Screenshot grounding data:

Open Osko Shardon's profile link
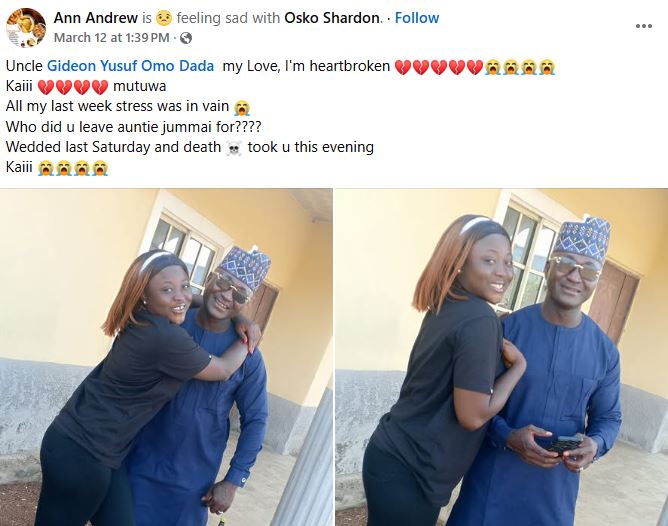668x526 pixels. click(x=332, y=18)
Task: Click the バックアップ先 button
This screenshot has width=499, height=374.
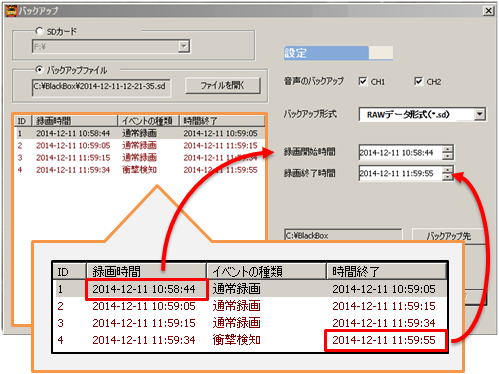Action: coord(448,235)
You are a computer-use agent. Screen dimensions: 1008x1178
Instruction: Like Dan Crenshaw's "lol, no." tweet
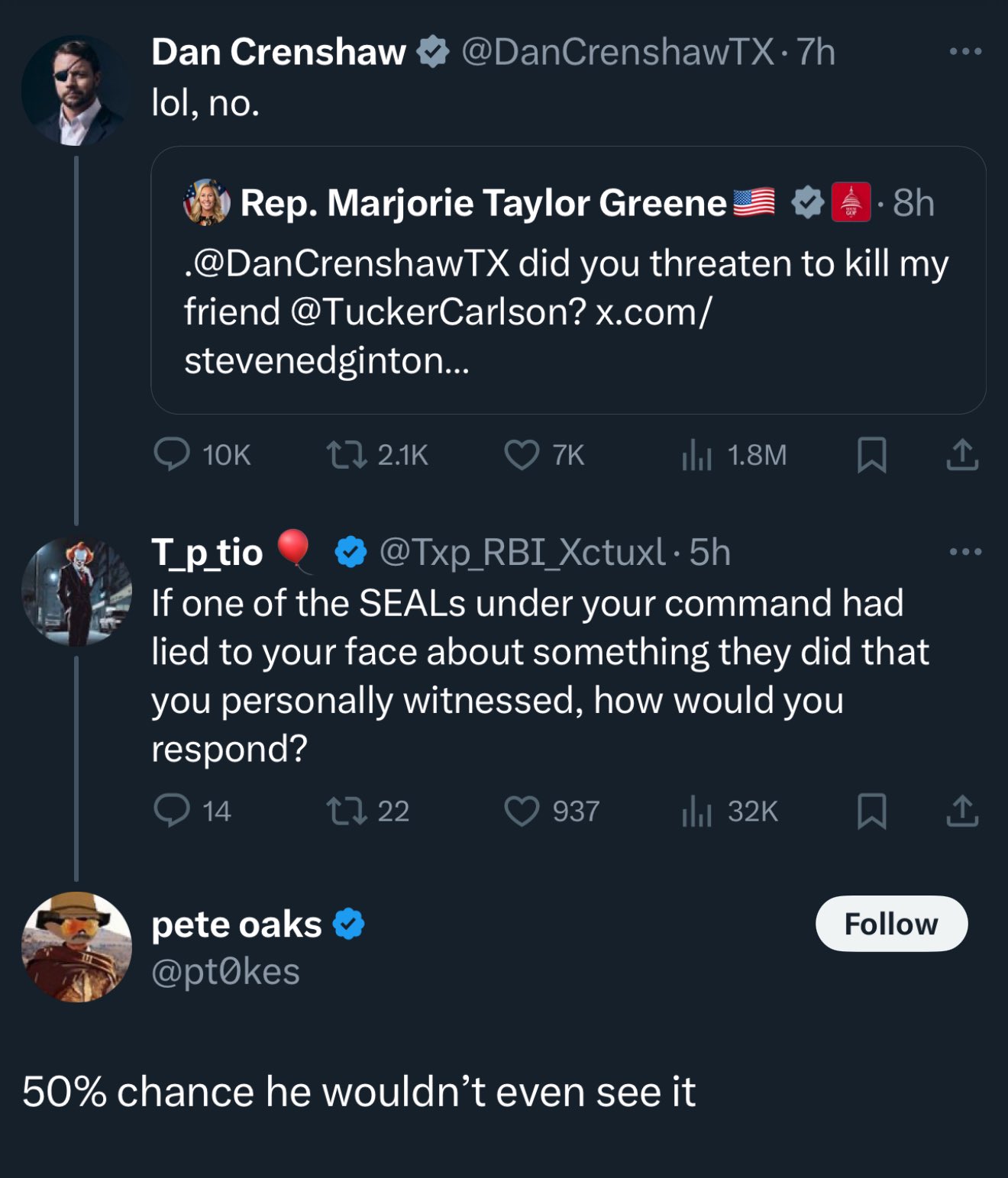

▶ **PROBLEM DESCRIPTION**: The records above should be reproduced exactly, with no pictures included.

▶ **TASK ANSWER**:
Open Osko Shardon's profile link
668x526 pixels. click(x=332, y=18)
Task: Click the バックアップ先 button
This screenshot has width=499, height=374.
Action: coord(448,235)
You are a computer-use agent. Screen dimensions: 1008x1178
Instruction: Like Dan Crenshaw's "lol, no." tweet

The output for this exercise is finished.